First I use a standard multivariate animal model to evaluate the heritability of two sub-traits of male coloration known to be linked to male fitness; orange and black body coloration. I also partition phenotypic variance of two introduced populations of guppies Poecilia reticulata) into its environmental and genetic components. The genetic components are then further partitioned into Y-linked versus non Y-linked variance to test the idea that sexually selected male traits are generally linked to the Y-chromosome where evolution is presumed to be faster as established by theory. I also studied genetic correlations among the two color patterns, and use all findings to predict the future trend of evolutionary change in this novel introduction. Using a quantitative genetics approach in this manner can help extract the genetic parameters affecting evolutionary change, and to my knowledge is the first study that separates Y-linked from non Y-linked quantitative genetic variance using a wild pedigree. Results show high proportion of Y-linked to non-Y linked genetic variance and that overall variation in Y-linkage accounts for most of the phenotypic variation in both introduction sites. Both sub-traits are also highly heritable and so combined with the abrupt change in selection pressure with the introduction I predict evolutionary change to be rapid in these populations.

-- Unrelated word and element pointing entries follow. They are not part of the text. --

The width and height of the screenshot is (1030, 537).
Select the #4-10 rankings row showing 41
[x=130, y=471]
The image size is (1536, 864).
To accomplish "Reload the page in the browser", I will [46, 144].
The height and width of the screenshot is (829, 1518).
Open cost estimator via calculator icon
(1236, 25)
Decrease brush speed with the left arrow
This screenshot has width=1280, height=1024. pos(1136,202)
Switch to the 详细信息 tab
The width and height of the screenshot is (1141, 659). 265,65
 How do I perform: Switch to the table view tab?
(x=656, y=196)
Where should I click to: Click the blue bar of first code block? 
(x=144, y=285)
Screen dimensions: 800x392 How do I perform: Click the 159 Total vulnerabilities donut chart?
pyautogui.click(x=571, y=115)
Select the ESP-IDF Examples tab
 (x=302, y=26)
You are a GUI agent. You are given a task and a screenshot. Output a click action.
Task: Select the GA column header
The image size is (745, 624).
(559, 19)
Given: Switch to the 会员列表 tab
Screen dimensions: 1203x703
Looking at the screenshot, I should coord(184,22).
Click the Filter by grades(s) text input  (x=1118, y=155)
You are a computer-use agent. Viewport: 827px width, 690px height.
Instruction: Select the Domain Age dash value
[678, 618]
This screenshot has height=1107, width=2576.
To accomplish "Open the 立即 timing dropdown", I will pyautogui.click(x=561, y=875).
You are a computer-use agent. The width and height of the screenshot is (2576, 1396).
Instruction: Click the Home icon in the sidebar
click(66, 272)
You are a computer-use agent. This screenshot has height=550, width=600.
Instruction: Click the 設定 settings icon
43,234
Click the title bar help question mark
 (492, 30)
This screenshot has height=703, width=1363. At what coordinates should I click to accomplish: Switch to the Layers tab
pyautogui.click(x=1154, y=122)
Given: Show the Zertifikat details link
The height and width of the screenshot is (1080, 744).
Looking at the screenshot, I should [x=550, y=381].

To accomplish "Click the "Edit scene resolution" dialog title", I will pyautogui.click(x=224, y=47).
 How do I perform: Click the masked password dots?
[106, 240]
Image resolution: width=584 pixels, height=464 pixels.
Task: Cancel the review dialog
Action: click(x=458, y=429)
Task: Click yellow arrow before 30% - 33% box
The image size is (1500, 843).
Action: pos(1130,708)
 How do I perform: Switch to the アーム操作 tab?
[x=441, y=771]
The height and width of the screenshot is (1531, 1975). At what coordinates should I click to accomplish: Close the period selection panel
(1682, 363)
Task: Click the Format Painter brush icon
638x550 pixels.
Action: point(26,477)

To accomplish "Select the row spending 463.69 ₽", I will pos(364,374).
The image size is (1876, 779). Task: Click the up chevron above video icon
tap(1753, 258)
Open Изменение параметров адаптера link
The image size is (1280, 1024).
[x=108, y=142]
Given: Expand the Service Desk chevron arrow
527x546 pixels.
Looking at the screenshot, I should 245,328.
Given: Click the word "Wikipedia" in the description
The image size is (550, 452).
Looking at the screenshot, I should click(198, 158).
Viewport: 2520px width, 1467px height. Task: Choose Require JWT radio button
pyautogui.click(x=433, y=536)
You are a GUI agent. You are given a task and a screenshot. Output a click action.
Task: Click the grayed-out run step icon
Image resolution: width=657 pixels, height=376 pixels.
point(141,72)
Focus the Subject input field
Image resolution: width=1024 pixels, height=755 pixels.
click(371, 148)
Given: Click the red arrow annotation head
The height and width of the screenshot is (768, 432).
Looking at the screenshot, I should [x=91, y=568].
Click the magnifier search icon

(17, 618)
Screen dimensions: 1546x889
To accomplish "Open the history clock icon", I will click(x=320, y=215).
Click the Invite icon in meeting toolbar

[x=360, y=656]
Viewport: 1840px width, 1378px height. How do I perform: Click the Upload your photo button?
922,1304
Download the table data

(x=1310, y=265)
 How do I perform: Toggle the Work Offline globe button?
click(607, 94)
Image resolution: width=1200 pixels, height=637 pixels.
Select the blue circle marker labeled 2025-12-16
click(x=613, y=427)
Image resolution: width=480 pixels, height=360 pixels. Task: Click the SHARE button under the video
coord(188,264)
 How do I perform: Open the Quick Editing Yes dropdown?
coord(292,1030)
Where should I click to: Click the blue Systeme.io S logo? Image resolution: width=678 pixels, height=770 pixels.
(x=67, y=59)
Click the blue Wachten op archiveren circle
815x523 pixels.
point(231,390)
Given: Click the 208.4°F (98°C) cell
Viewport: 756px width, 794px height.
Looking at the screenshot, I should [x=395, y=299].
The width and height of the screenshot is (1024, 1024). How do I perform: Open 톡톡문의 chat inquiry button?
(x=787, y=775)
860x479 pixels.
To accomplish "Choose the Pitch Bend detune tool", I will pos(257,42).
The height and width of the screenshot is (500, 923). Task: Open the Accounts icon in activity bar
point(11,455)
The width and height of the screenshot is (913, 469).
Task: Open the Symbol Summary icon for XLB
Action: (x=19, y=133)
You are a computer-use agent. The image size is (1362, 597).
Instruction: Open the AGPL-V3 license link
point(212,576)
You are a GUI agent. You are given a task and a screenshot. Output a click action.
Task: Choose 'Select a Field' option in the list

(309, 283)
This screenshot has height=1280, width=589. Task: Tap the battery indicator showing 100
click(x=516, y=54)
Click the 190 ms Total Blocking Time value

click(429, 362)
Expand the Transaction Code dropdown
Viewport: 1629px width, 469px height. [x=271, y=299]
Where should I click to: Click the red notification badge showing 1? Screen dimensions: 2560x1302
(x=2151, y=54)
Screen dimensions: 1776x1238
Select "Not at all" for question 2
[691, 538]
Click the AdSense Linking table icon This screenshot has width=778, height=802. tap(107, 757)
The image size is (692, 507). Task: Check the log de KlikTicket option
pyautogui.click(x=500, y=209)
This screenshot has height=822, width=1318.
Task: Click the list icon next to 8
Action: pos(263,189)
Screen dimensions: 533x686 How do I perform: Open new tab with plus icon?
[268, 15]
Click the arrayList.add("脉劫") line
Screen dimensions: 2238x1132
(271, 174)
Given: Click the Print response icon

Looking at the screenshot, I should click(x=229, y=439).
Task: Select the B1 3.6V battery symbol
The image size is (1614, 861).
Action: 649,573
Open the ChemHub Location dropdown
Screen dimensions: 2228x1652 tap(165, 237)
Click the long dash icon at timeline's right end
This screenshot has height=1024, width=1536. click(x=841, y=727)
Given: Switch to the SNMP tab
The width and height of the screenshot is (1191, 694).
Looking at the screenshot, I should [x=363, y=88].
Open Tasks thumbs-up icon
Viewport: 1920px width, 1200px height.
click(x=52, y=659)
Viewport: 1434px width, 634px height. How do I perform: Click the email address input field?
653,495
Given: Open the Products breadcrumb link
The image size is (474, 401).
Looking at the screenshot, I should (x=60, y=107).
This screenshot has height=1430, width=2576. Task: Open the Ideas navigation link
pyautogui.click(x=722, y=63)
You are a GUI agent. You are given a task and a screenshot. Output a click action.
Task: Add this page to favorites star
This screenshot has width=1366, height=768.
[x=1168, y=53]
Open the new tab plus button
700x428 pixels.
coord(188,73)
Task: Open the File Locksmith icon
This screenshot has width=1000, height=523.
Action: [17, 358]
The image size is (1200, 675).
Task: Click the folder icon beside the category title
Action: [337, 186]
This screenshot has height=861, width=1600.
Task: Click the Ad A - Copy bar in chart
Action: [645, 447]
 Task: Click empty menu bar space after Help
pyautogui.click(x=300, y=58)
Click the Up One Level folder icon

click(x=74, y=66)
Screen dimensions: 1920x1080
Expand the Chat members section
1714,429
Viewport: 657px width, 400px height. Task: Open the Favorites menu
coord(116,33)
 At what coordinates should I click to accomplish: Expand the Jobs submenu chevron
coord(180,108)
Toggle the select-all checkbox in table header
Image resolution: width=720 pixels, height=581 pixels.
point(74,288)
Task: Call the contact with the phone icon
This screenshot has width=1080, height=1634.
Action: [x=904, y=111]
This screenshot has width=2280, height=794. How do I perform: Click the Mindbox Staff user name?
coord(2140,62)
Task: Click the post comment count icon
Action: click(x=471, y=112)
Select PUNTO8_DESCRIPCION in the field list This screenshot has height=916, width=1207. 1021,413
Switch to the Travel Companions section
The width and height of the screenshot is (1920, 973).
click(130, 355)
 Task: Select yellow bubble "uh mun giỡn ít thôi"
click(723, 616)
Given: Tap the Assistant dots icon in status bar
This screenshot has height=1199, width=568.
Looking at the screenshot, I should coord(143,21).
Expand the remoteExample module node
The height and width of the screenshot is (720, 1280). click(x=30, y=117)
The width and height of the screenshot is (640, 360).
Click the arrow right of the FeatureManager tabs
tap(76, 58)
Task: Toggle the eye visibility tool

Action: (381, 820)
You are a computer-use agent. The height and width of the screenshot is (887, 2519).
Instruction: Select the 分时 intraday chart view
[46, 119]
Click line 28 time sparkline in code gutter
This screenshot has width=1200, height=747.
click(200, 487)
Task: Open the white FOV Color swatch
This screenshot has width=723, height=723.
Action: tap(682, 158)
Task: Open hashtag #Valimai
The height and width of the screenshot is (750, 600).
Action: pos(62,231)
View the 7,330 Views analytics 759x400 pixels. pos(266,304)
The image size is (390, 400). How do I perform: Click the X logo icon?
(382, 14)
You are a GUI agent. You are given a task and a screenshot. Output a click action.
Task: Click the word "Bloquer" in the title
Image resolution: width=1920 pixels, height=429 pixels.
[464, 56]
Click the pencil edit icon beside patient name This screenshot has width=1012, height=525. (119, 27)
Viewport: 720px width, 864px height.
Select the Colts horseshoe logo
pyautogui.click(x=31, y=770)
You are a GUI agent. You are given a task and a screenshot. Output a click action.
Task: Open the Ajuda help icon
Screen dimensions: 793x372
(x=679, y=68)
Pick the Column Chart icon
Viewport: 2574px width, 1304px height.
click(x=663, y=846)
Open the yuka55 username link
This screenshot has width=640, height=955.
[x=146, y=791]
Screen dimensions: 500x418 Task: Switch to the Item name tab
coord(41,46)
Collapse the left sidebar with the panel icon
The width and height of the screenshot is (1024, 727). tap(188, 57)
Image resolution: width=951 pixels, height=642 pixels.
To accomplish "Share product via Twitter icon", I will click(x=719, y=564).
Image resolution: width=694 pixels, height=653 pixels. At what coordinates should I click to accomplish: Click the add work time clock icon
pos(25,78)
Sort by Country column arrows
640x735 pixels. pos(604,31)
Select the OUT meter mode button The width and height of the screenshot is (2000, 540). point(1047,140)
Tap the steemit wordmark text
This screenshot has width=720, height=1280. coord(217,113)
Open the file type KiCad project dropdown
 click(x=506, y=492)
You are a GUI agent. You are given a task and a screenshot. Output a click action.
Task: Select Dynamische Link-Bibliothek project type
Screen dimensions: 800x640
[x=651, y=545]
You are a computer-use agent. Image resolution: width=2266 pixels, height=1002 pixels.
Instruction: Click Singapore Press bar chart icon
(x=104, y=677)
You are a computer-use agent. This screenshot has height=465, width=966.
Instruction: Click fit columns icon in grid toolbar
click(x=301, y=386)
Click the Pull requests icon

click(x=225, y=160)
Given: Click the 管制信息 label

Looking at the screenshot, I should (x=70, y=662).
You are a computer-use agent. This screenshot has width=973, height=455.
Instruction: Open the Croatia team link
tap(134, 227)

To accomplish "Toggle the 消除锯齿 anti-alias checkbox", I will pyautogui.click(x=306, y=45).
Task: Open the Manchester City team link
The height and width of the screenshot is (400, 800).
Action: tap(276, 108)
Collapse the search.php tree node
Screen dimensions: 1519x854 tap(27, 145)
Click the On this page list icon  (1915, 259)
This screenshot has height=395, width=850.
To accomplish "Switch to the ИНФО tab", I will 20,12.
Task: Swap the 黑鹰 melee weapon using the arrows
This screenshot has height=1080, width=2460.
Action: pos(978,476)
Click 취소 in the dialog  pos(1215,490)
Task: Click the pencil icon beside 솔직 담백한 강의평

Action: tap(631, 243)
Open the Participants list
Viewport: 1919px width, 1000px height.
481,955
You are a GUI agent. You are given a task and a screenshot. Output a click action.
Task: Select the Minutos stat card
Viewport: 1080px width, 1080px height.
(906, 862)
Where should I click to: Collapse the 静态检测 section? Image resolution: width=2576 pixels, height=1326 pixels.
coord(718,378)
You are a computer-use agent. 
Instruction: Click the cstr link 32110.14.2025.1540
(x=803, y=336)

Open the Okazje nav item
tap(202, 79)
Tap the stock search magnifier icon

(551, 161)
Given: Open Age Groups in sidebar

Second, following the results garnered in Chapter 1, here I track changes in adaptive divergence in both introduction sites bimonthly for one year post-introduction to see if our predictions were sound. My goal in this chapter was to investigate how variation in different selective pressures, such as predation and stream canopy cover, affect rates of divergence in a sexually selected polymorphic trait. Guppies were introduced from environments where they coexist with predators to two novel environments where there are no predators. In addition to the abrupt change in predation pressure, I also manipulated the canopy cover in one introduction site, hence doubling productivity in that environment. Results show rapid phenotypic and genotypic divergence in male coloration as expected, to date the fastest measure of change in wild guppies. Results also demonstrate that abrupt changes in habitat as well as predation-mediated mortality rates affect variation in rates of evolution of secondary sexual characters, an idea previously proposed but never formally tested.
In the third Chapter I test the idea that microgeographic variation in sex-linkage occurs in multiple high- versus low-predation guppy populations, the first step needed to test theory regarding interactions between sex-linkage and selection. I examine a hypothesis that high-predation guppies have mainly Y-linkage of color patterns whereas low-predation guppies have color patterns linked to both the X- and Y-chromosome. In my thesis chapter I examine multiple high- and low-predation natural population using hormone assays in female guppies (which normally do not show coloration, and do not have a Y-chromosome) to test for differences in X-/autosomal linkage. I presume that changes in the amount of non-Y linked inheritance are combined with changes in Y-linkage. I also examine three introduction populations (from high- introduced into low predation sites) to see if these differences in linkage relationship respond rapidly to selection pressure. Results show that indeed low-predation guppies show a significantly higher amount of non-Y linked color patterns compared to high-predation guppies, and that this variation in linkage relationship can evolve in a matter of few guppy generations.